In addition, the mixing module includes a driving means that operates by applied power and signals, a mixing body with a mixing space formed therein, a joint body disposed between the mixing body and the driving means, and is coupled to the joint body. Characterized by comprising an injection means for receiving the subject matter from the main tank and delivering it to the mixing space, and a mixing means disposed on the mixing body, receiving power from the driving means and mixing the subject matter delivered through the injection means. Do it as

At this time, the mixing means includes a mixing shaft arranged along the longitudinal direction of the mixing space, a plurality of inside impellers arranged at mutual intervals along the longitudinal direction of the mixing axis, and a plurality of inside impellers arranged along the longitudinal direction of the mixing space. It is characterized by including an outsider impeller placed adjacent to it.

In addition, the outside impeller is made in the form of a circular plate, and has a pair of extension pieces that extend from the edge in a right angle direction and are arranged to respectively surround a portion of the edge of the adjacent inside impeller, and are formed through the main body at different positions. It is characterized by including a plurality of moving balls.

In addition, the injection means includes an injection body that is coupled to the joint body and has an injection path and a cleaning path formed therein, communicates with the main tank to receive the subject matter, and is coupled to the injection path to inject the received subject matter. A topic delivery vehicle that delivers the subject matter to the path, a wash water delivery element that is connected to the washing module to receive washing water, is coupled to the washing path and delivers the received washing water to the washing path, and is disposed in the subject delivery vehicle to control the movement of the subject matter. It is characterized by including an opening and closing valve.

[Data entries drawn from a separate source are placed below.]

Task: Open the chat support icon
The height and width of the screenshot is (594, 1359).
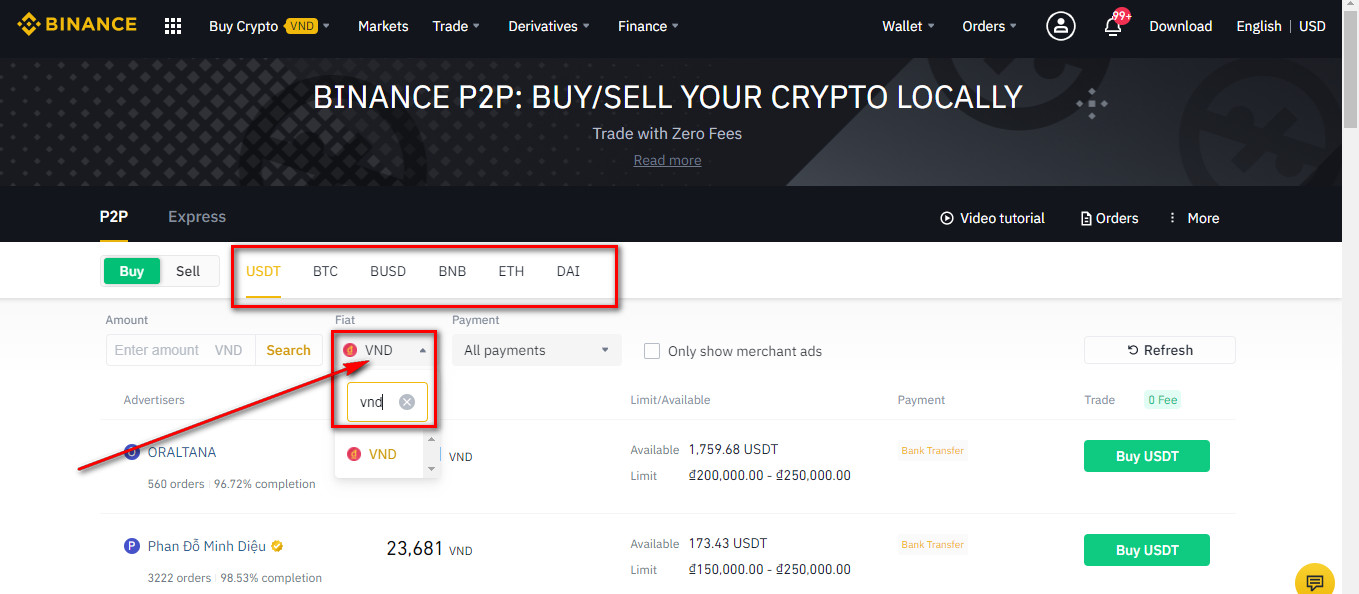Action: coord(1314,581)
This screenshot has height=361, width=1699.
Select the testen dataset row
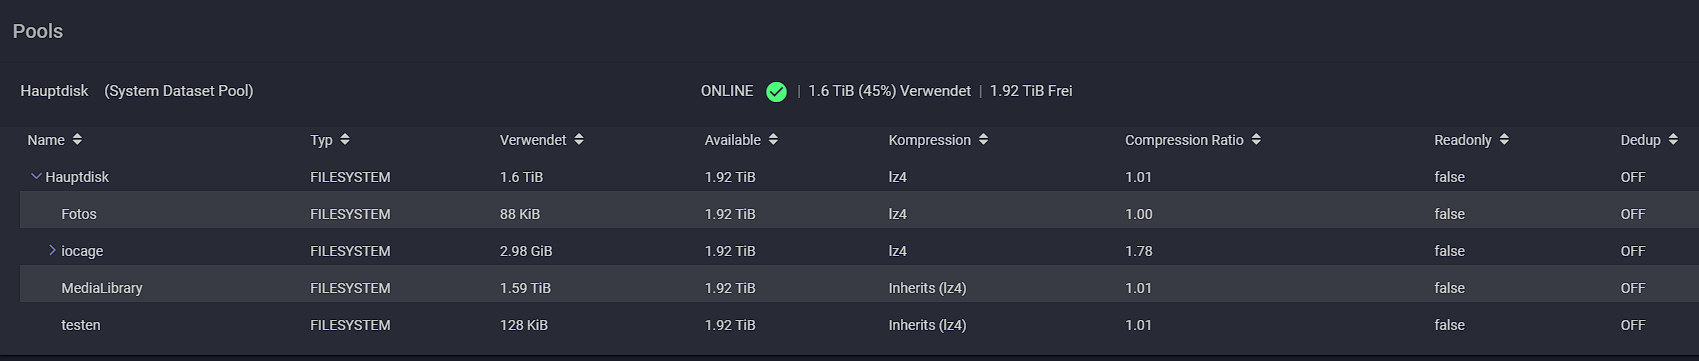(859, 325)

At this time, in the main subject delivery body, a pair is coupled to the opening and closing valve at mutually symmetrical positions, and a moving path along which the subject moves is formed inside, and one side of the moving path in the longitudinal direction is rotated by the moving pressure of the moving subject. It is characterized by the placement of balls.

In addition, the rotating ball is formed in the shape of a ball and is characterized by a recessed groove formed on the outer peripheral surface to provide a path for the subject to move.

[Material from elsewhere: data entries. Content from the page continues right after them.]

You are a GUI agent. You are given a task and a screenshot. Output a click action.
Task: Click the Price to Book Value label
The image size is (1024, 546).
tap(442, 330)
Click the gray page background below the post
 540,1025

The present invention made as described above increases the mixing efficiency of the base material supplied to form a functional coating layer, and in particular, the hardened base material is pulverized during delivery due to various causes such as temperature, humidity, or storage time during storage in the main tank. This has the effect of maximizing mixing efficiency by supplying it to the mixing module.

In addition, the present invention can supply the temperature of the base material supplied to form the functional coating layer at low temperature or room temperature, and in particular, increases utilization by supplying it at the required temperature within the temperature range of -5 to 25°C, depending on the temperature of the conventional base material. It has the advantage of not only reducing maintenance and repair costs by solving the problem of replacing the mixing module, but also solving the problem of having to stop the process in the process of replacing the mixing module.

Figure 1 is an exemplary diagram schematically showing a two-component mixing supply system for forming a functional coating layer according to the present invention.
Figure 2 is an exemplary diagram showing the main module constituting the present invention.
Figure 3 is an exemplary diagram showing a mixing module constituting the present invention.
Figure 4 is an exemplary diagram showing an injection means constituting the present invention.
Figure 5 is an exemplary diagram showing a subject matter conveying body constituting the present invention.
Figure 6 is an enlarged view showing the rotating ball constituting the present invention.

Since the present invention can be modified in various ways and can have various embodiments, specific embodiments will be illustrated in the drawings and described in detail in the detailed description. However, this is not intended to limit the present invention to specific embodiments, and should be understood to include all transformations, equivalents, and substitutes included in the spirit and technical scope of the present invention.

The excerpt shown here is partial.